Canadian Teacher Federation researcher, Bernie Froese-Germain challenges the idea that innovation is dependent on technology. While technology could act as a resource in the process of educational change it is not, in itself, the real innovation. In fact, without appropriate, ongoing support for educators, technology will continue to have very little effect at the classroom level. Froise-Germain is insistent that an important part of innovation in education must be a focus on the learning relationship that is grounded in a connection between curriculum and pedagogy.
For design thinker and social entrepreneur, Jennifer Chan, innovation is more than just a noun; it’s the vital energy that is activated as creative ideas are permitted to have a life in our schools and classrooms. Rooted in experimentation and creative play and the confidence that emerges from a healthy appreciation of failure and making mistakes, innovation is about pushing the edges and creating different learning spaces in the process.
District superintendent, Tom D’Amico, reflects on the powerful systemic shift that can occur when technology is used to embrace that central learning-teaching dynamic, and not the other way around. Echoing Michael Fullan’s call for pedagogy as a key driver in the change process, D’Amico has painted a picture where the traditional assumptions about the role of technology in the classroom are challenged and, in a strong sense, flipped. Changes in titles, roles, architecture and even the way that we are permitted to re-imagine traditional spaces have all started to contribute to district-wide change.

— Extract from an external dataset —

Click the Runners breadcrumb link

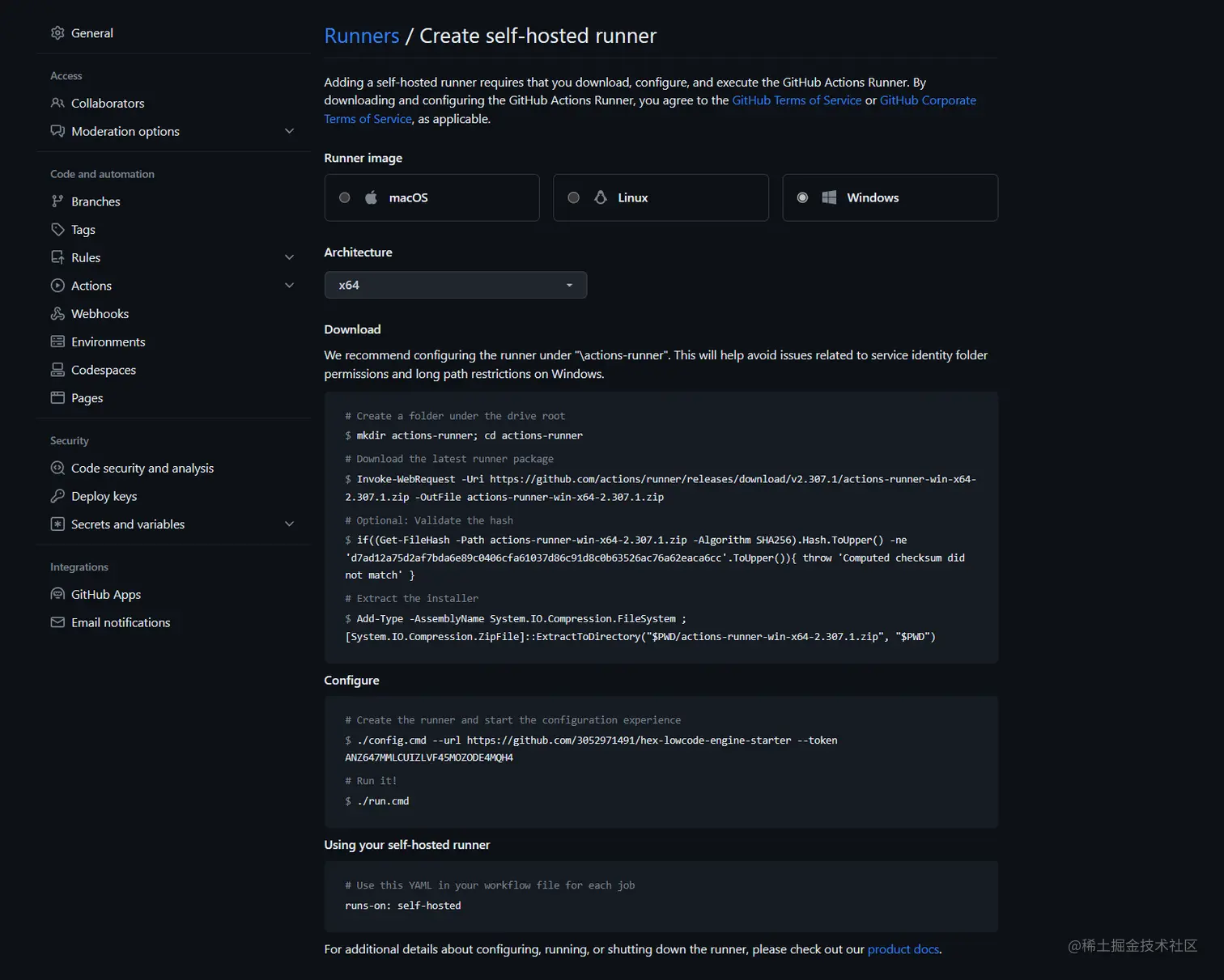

Finally, Bryan Jackson reflects out loud on his own journey as a teacher who has been deeply moved by what can happen when both educator and student are engaged in creating communities grounded in trust and empathy and gathered around a common purpose. For Jackson, what started as an assignment to offer a guitar class turned into something much more, and that something allowed students to begin to see themselves as the inventors of a learning space that extended well beyond what the course was originally intended to do and be. The resulting story is, at once, inspired and inspirational!
The 21st century has presented us with new landscapes for both teaching and learning, and in the process, redefined horizons have come into view. But as the makers of guitar strings know, the quality of the music produced by a single string is dependent on the attention paid to that central core material. And despite the fact that we seem to want to wrap more and more around our schools and classrooms, there is a recognition in our recent blog entries that we need to keep returning to that central relationship between learner, teacher and curriculum. We stand the chance of seeing it in its purest form in those earliest years of schooling, but it is a relationship that never diminishes in its importance and its power. For our authors, this relationship is the primary site for innovation!
The CEA Focus on Innovation Series is going to take a couple of weeks off for the holidays, but will return in early January with some final entries. Thanks to all who have contributed to this point; the insights and perspectives have both intrigued and inspired.